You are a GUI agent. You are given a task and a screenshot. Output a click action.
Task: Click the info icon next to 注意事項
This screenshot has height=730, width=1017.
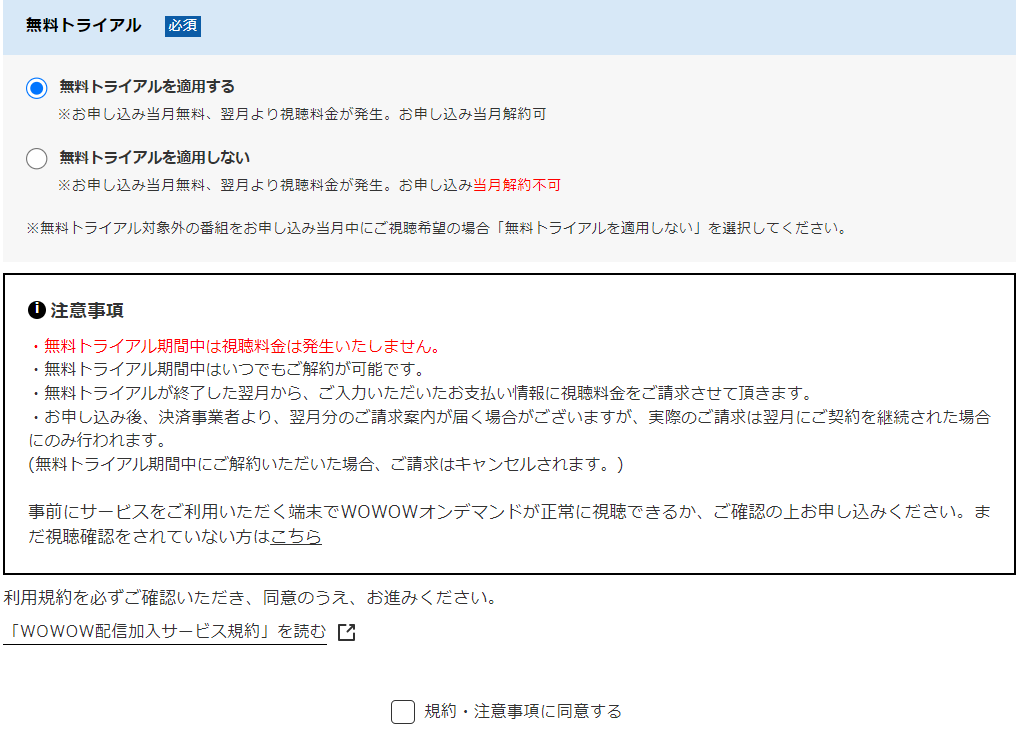click(37, 310)
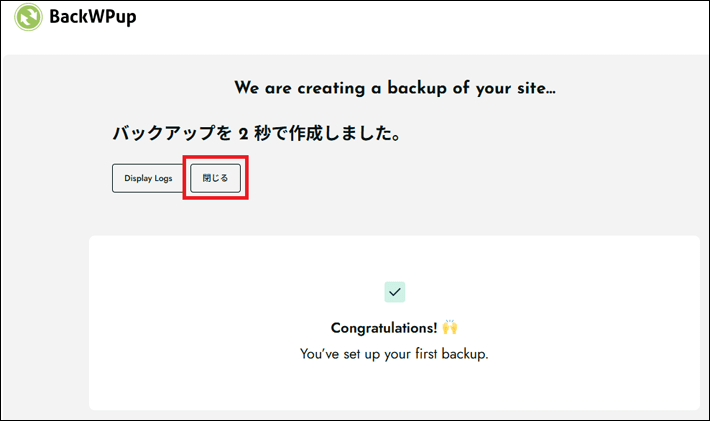The height and width of the screenshot is (421, 710).
Task: Click the word "Logs" on Display Logs button
Action: pyautogui.click(x=162, y=179)
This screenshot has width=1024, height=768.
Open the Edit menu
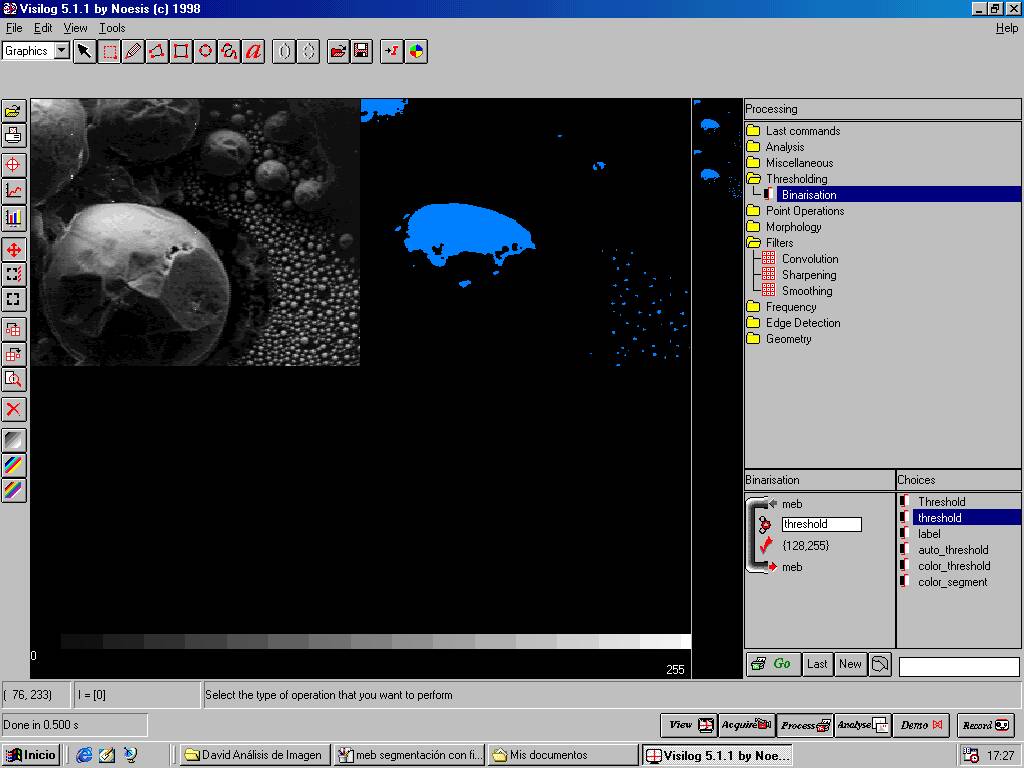click(44, 28)
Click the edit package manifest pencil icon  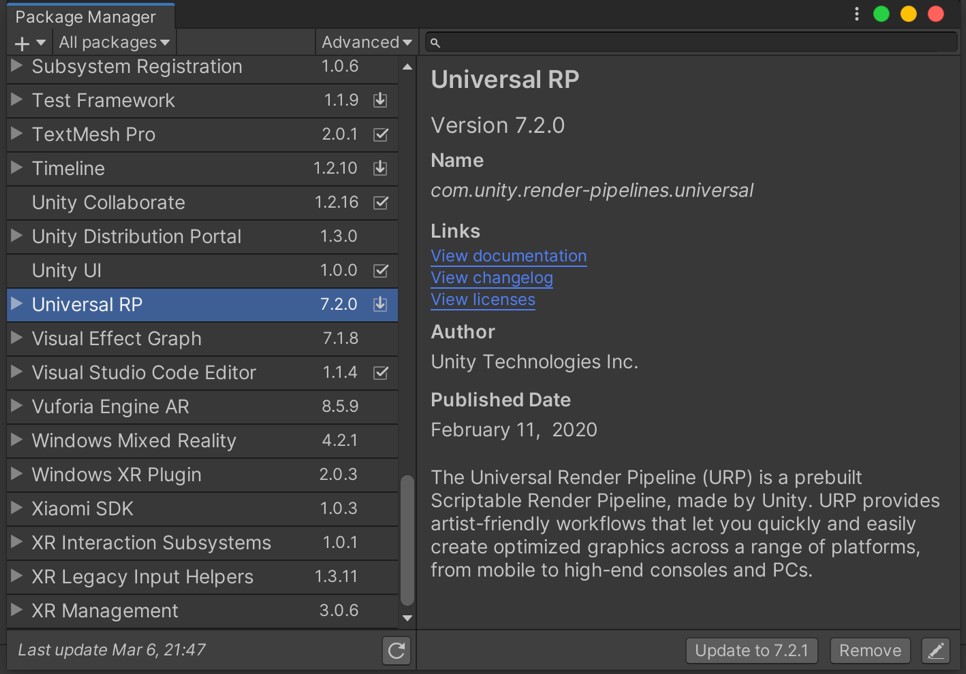[x=936, y=650]
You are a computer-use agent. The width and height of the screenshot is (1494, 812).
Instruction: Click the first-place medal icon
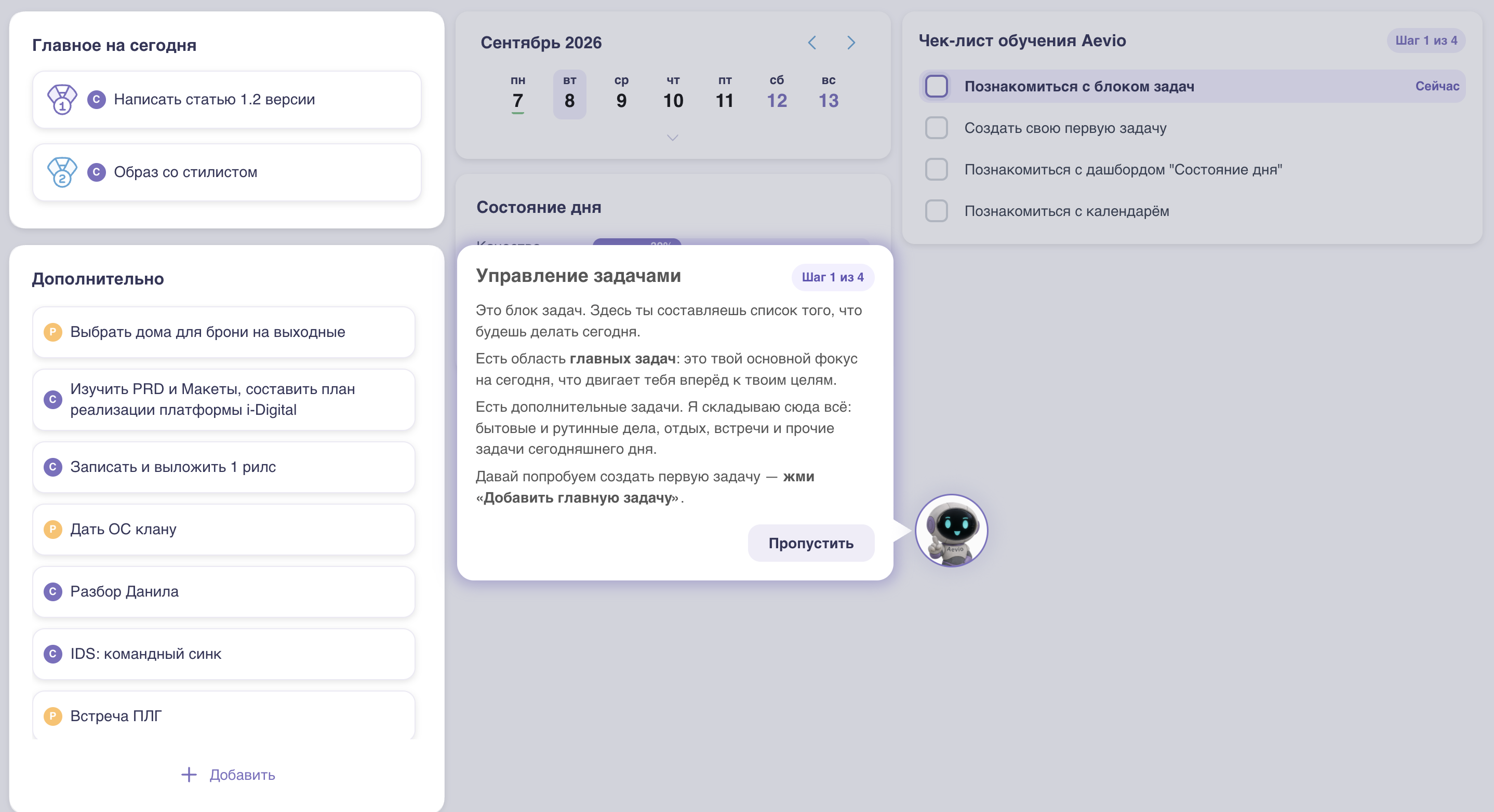coord(61,100)
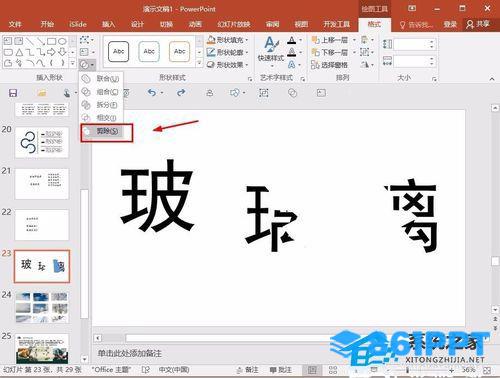Image resolution: width=500 pixels, height=378 pixels.
Task: Choose 剪除(S) subtract in merge shapes menu
Action: (x=106, y=131)
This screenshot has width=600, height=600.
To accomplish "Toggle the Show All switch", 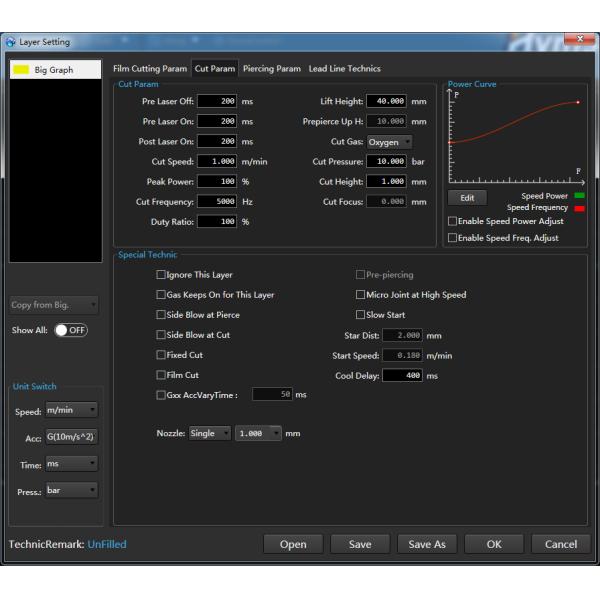I will [70, 331].
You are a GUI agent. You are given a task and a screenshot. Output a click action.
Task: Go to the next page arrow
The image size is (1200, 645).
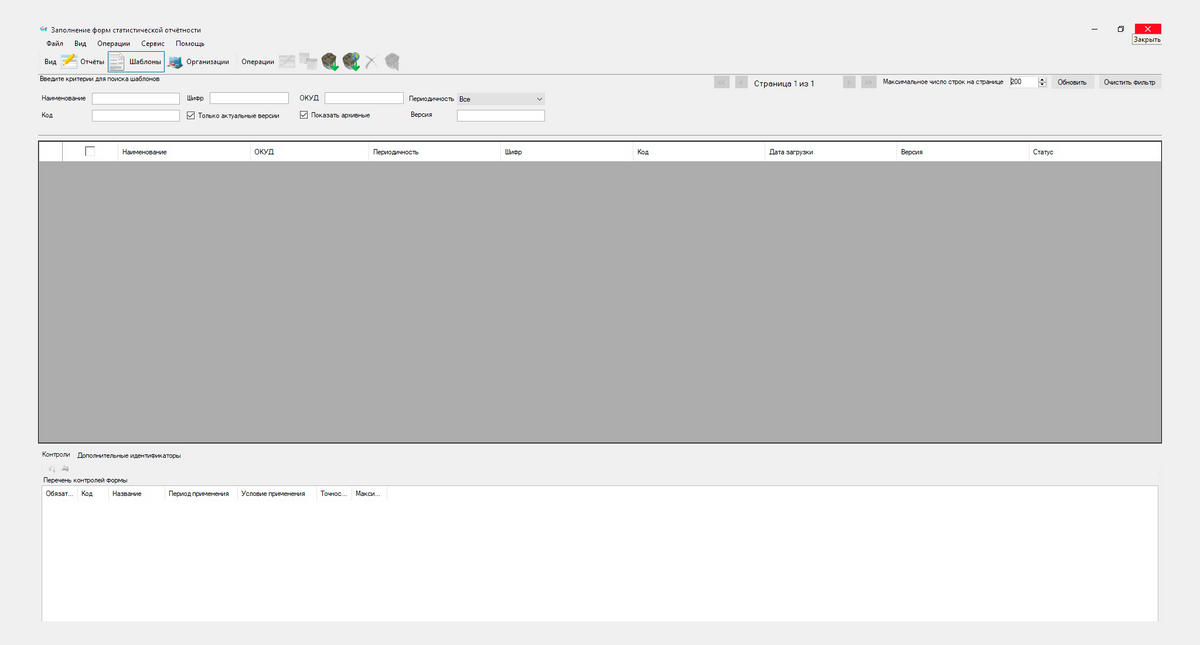click(x=849, y=83)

* * * * * * *

• **What needs to be done**
Going through the records, work out how many lines contain the word "next". Please answer with the number only.

• **Answer to the exercise**
2